WHAT THE TASK REQUIRES:
Lines from the entries below that hold "chart" form the answer; copy all of them.

Saved entries
- - - -
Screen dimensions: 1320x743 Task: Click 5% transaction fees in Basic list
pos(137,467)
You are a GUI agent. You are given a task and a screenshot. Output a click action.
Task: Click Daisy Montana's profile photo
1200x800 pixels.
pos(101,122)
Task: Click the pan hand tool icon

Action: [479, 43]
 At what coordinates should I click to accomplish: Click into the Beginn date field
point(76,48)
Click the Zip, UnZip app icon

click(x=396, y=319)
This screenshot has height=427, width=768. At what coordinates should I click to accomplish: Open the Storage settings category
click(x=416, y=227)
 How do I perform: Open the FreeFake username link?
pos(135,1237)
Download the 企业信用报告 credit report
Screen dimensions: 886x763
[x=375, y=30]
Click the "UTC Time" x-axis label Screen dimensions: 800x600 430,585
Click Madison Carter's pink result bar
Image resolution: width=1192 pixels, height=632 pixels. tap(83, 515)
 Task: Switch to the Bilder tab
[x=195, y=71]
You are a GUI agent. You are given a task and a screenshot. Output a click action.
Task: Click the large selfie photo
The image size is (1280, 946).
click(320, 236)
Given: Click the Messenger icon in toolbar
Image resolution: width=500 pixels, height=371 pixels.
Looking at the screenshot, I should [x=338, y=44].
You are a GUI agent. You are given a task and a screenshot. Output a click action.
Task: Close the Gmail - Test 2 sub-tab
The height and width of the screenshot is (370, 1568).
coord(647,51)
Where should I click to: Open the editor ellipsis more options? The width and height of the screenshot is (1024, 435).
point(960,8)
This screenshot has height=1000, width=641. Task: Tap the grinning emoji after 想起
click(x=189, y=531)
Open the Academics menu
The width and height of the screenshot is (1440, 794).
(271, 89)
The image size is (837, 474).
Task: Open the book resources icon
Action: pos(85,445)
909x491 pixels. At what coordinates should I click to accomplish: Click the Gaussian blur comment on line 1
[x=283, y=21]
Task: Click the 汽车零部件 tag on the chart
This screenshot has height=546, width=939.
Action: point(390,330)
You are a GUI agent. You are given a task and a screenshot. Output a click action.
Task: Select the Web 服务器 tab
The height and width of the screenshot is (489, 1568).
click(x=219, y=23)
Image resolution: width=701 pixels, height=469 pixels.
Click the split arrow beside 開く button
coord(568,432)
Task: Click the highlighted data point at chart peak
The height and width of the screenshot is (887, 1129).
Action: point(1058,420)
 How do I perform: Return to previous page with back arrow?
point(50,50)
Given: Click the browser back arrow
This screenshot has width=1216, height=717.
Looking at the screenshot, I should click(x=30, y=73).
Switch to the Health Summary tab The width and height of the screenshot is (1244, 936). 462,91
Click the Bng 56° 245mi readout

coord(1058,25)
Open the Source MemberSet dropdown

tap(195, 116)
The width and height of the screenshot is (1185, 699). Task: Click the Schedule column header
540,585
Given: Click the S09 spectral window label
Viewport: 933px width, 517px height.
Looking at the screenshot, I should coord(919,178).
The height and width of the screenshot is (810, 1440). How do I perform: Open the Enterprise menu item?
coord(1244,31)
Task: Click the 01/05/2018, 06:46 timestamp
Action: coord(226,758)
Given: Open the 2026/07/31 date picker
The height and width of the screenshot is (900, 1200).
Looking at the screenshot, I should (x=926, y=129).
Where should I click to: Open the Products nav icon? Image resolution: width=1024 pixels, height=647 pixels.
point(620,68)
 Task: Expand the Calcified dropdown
- - - -
RESPONSE FOR THIS EXERCISE:
Task: Click the 汽车零部件 tag on the chart
Task: Click the highlighted data point at chart peak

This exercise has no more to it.